Experts from government, financial services, property and community gathered in Brisbane at the co-hosted 2024 National Industry Roundtable: Land Use Planning and Resilience to say “the time is now” for action on land use planning reforms. The landmark forum highlighted the critical need for industry and government to work together to protect lives and properties from intensifying flooding, bushfires and cyclones by ensuring that low-risks areas of the country are prioritised for new development.
Effective planning is crucial for risk reduction, as building in high-risk areas exposes more homeowners to extreme weather events and widens the insurance protection gap.
Releasing a joint communique to help inform future land use planning settings, the industry bodies outlined key recommendations to enhance the effectiveness of land use planning in managing extreme weather risk, including:
- prohibiting further development in high-risk flood-prone locations;
- enhancing and adapting building standards, and;
- taking a strategic approach to implementing home buyback programs where risks are not able to be mitigated.
Quotes attributable to Insurance Council of Australia CEO Andrew Hall:
Insurance is the backstop for people’s greatest financial asset, their home. More frequent and severe disasters, a growing population, and an expansion of development into high-risk zones, is locking more risk into our financial system and putting communities in harm’s way.
The ICA has long emphasised the importance of using a nationally consistent baseline of current and future extreme weather risk to inform where we build homes in the future, and identify which existing homes need to be relocated, retrofitted or raised to reduce community vulnerability.

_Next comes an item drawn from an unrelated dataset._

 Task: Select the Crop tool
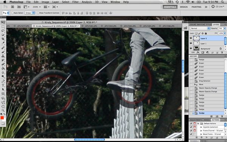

We must urgently reduce risk where we can and ensure that our planning systems are robust and forward-looking to protect our communities and assets.
Quotes attributable to Planning Institute of Australia CEO Matt Collins:
Good land-use planning can help make our communities more resilient to natural disasters, so critical that planners have the tools we need like up-to-date mapping and modelling.
PIA strongly supports the need for high-quality strategic plans that clearly identify areas where we can’t manage the risks from threats like flood and fire, with clear indications of where we simply shouldn’t be building.
We don’t just need more resilient homes – we need to plan for the surrounding landscape.
The decisions we make on where to live and invest in the future should use the best available data and modelling, and we need governments to invest in these critical inputs.
Today’s roundtable builds on the work of last year’s inaugural roundtable in Sydney, as more frequent and intense extreme weather events continue against the backdrop of rising demand for housing due to population growth and constrained supply.